-- DATA PROVIDED --
== Segment start ==
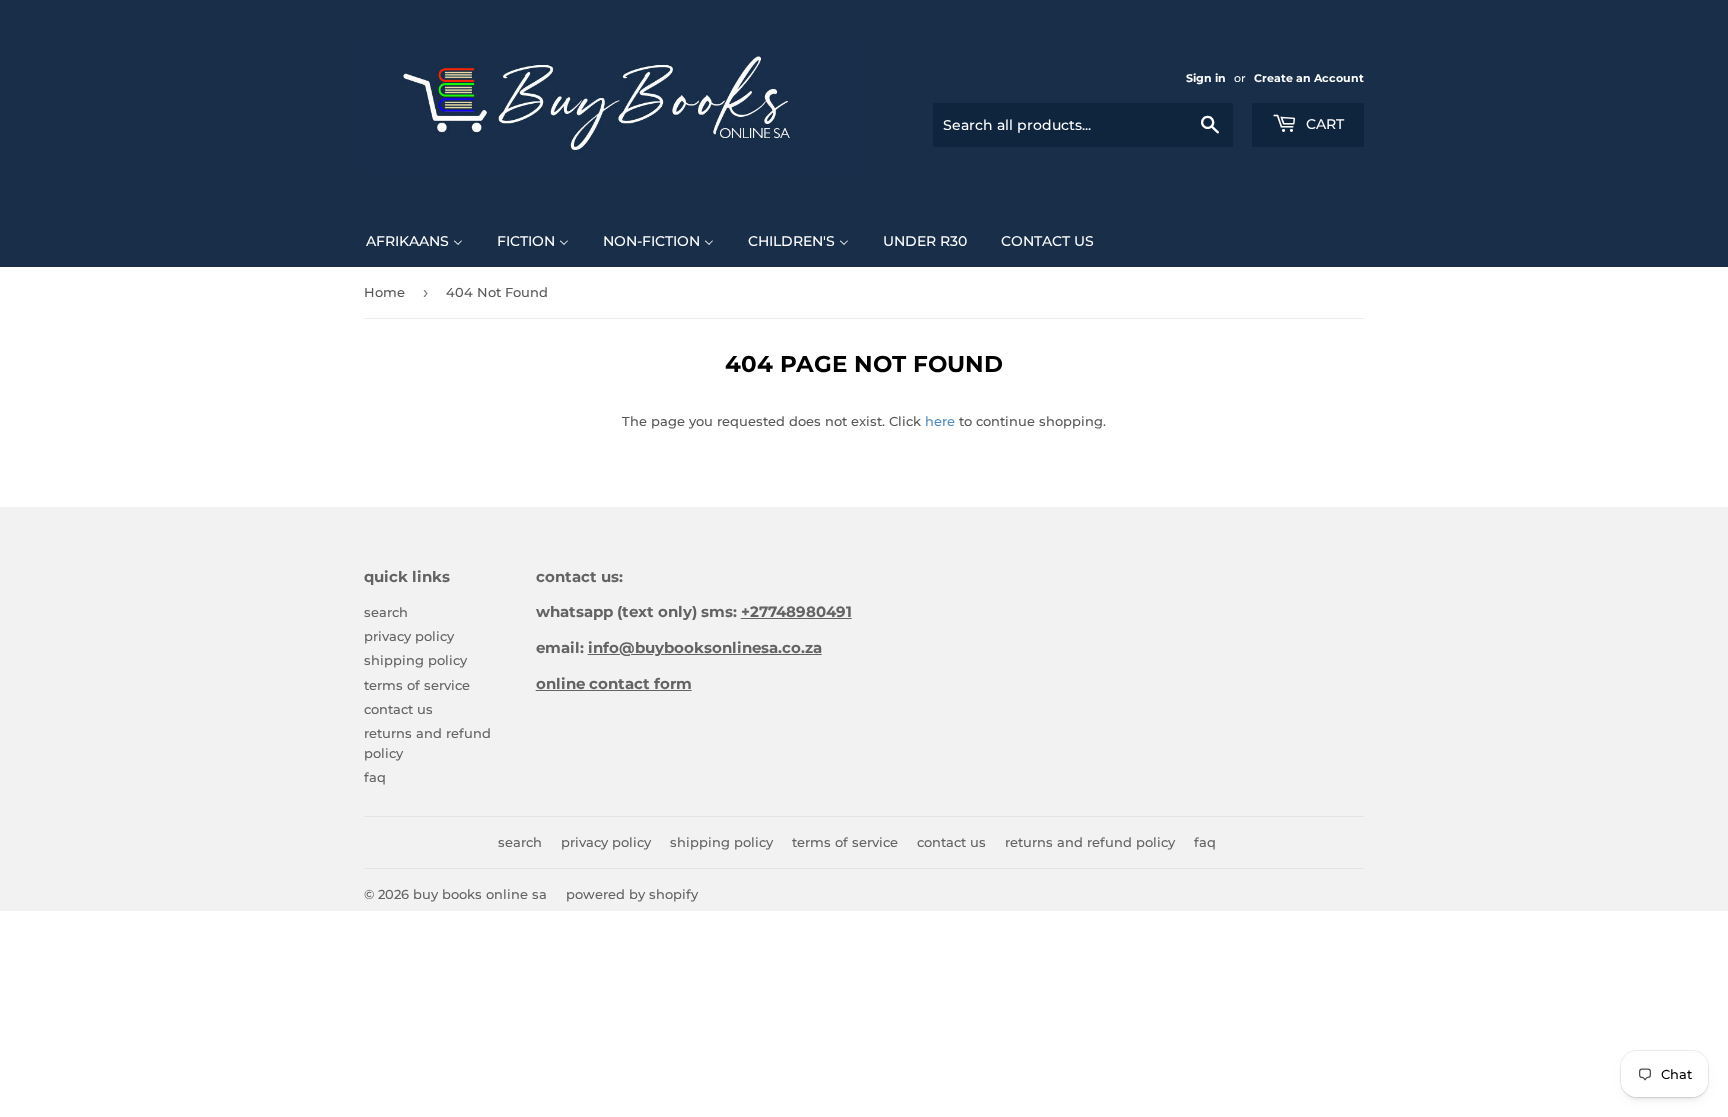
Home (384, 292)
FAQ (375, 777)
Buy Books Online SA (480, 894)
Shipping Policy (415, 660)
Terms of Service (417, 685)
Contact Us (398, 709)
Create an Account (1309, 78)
== Segment end ==
== Segment start ==
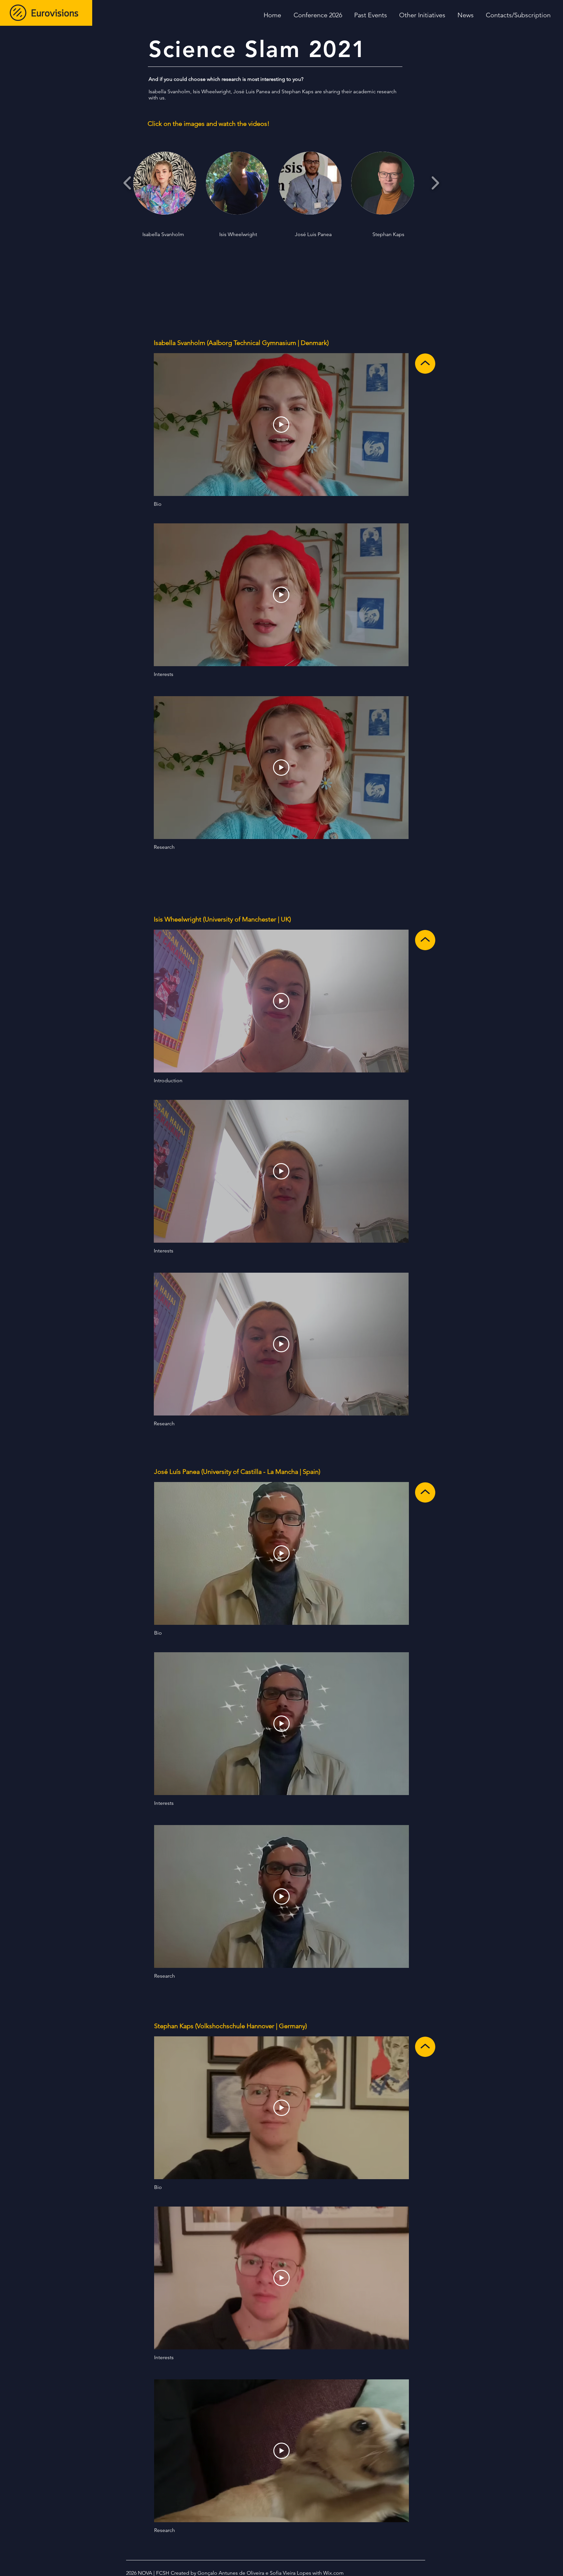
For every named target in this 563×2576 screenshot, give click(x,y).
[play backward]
== Segment end ==
-- THE TASK --
Beginning with the line that has "For every named" and ending with the line that has "[play backward]", set down the lines above exactly and include no others.

-- WRITTEN ANSWER --
For every named target in this 563×2576 screenshot, give click(x,y).
[play backward]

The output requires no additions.